> INPUT RECORDS

+-------+

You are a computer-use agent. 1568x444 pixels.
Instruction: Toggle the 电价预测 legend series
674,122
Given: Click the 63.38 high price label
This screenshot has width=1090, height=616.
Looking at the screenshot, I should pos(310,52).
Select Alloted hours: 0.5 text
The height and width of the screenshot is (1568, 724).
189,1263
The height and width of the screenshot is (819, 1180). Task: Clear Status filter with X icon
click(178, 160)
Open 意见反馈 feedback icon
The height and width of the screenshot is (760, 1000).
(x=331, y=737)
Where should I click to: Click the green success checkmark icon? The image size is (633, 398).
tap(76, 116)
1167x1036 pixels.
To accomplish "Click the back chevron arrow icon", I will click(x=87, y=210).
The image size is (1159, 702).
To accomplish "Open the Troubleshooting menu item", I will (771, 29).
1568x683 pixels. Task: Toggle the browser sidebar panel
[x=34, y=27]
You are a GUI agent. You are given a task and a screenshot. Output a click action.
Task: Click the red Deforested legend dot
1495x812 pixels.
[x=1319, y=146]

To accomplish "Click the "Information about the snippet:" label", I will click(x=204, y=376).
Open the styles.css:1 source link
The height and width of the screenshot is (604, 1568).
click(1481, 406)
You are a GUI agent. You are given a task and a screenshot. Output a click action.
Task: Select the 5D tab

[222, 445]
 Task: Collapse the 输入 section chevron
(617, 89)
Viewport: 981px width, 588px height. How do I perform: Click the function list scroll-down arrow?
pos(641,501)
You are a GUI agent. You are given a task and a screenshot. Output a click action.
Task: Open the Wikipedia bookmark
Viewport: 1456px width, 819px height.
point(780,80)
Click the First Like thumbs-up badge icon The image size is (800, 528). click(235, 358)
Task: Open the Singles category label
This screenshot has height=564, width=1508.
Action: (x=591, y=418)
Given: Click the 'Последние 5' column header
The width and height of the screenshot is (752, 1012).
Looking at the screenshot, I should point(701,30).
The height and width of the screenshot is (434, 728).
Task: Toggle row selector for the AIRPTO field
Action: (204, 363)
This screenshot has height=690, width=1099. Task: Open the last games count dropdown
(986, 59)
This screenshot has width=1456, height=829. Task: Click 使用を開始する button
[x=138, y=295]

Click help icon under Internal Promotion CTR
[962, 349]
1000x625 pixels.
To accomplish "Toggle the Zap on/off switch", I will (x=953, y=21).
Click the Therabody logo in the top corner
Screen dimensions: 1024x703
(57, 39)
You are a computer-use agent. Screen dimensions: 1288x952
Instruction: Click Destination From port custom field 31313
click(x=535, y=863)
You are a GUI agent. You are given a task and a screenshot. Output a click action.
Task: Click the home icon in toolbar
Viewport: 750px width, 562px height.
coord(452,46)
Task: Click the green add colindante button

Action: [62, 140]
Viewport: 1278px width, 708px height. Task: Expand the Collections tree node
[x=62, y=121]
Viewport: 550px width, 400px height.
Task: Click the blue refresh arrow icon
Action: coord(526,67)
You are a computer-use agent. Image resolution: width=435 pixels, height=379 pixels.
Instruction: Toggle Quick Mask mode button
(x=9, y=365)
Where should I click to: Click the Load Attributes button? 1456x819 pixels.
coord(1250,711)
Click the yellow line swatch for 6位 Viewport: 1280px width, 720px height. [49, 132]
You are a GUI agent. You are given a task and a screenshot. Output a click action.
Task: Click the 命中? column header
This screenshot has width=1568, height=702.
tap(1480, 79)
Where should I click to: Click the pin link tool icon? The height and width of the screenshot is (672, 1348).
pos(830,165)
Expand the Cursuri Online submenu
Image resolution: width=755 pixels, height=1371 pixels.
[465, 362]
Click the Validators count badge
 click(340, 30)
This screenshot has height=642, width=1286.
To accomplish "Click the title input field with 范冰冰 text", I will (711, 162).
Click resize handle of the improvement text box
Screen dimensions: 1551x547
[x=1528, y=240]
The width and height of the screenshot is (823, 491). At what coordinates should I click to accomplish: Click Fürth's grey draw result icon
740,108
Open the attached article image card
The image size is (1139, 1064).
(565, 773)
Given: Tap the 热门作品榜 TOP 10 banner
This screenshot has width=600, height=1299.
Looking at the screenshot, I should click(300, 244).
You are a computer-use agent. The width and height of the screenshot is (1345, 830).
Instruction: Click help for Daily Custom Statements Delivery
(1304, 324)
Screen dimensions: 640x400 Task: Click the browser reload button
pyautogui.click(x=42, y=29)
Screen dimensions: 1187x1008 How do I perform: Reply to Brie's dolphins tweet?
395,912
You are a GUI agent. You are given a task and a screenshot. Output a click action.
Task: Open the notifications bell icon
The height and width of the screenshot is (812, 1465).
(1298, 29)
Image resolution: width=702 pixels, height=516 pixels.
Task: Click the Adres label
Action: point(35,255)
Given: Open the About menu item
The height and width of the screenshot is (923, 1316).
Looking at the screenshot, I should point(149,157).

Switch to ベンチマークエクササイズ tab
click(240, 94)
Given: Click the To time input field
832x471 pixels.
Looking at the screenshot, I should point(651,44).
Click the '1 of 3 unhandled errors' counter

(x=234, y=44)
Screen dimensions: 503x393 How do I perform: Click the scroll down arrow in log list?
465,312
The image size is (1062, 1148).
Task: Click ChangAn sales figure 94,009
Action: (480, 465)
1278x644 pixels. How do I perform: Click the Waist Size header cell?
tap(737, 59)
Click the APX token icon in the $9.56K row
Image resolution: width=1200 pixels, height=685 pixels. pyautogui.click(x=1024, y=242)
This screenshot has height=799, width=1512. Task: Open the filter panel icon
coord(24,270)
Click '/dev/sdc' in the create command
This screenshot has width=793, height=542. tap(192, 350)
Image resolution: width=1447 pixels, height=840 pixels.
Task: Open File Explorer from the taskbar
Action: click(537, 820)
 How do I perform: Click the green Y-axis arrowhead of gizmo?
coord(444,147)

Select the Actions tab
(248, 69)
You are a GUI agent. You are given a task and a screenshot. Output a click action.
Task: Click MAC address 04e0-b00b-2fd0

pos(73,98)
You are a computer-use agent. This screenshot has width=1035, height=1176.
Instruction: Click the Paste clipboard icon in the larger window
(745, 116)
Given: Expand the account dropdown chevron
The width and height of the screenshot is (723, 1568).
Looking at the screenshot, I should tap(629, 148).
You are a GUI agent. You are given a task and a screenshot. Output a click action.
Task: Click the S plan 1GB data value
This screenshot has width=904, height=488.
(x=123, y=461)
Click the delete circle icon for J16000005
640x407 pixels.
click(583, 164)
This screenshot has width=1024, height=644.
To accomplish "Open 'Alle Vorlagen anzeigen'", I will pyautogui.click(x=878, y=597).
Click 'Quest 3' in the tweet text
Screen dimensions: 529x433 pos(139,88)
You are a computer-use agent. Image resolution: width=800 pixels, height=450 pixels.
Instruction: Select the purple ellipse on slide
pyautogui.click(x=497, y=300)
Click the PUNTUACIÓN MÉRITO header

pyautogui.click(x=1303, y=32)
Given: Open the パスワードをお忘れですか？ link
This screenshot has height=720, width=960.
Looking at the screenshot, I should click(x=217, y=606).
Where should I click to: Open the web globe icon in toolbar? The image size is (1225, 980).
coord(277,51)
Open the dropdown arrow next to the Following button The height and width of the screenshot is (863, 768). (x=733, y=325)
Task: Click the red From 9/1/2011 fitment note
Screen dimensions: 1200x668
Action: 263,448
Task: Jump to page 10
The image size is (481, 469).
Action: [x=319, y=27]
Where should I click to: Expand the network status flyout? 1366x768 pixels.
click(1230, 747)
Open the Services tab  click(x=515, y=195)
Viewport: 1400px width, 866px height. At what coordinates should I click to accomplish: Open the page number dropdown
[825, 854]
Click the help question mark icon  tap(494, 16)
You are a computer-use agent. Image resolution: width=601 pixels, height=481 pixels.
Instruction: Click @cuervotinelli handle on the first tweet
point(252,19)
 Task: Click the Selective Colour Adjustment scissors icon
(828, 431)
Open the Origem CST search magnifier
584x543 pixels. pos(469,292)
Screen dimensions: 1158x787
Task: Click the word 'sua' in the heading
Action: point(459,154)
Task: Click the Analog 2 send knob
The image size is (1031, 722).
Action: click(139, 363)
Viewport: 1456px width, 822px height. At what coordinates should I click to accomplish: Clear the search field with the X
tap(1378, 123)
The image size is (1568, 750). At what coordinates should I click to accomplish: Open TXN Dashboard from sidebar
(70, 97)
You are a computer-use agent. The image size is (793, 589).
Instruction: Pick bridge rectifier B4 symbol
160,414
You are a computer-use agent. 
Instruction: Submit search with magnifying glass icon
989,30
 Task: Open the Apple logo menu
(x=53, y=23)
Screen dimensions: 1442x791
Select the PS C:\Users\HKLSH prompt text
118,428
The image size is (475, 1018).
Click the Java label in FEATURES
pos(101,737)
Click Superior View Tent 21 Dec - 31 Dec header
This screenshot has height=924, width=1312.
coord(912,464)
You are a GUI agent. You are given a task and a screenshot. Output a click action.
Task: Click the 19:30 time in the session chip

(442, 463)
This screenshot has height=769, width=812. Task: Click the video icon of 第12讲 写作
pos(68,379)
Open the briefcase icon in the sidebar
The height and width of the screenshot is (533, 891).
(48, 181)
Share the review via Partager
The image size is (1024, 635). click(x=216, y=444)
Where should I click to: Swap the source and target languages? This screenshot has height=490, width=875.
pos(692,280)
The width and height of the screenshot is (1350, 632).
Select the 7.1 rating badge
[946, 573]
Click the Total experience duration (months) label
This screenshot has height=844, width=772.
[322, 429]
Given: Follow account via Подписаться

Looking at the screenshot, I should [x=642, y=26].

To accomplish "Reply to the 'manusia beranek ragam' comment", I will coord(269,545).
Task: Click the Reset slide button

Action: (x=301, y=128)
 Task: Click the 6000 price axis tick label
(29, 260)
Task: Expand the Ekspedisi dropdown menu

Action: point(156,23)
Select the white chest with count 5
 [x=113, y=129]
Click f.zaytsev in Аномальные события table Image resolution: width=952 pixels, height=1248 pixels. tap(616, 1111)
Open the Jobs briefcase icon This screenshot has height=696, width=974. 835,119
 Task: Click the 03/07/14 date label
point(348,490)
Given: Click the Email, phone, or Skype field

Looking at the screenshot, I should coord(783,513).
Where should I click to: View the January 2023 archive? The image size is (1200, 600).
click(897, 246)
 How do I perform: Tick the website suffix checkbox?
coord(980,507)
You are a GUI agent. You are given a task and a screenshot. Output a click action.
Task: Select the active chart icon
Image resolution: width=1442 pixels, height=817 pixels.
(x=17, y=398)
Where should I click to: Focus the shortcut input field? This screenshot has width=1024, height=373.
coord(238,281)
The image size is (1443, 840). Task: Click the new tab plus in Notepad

+-------+

> SHORT TASK
Pull out each line above that contains the word "price".

> PROBLEM SOLUTION
Given: Click the 63.38 high price label
 Task: Click the 6000 price axis tick label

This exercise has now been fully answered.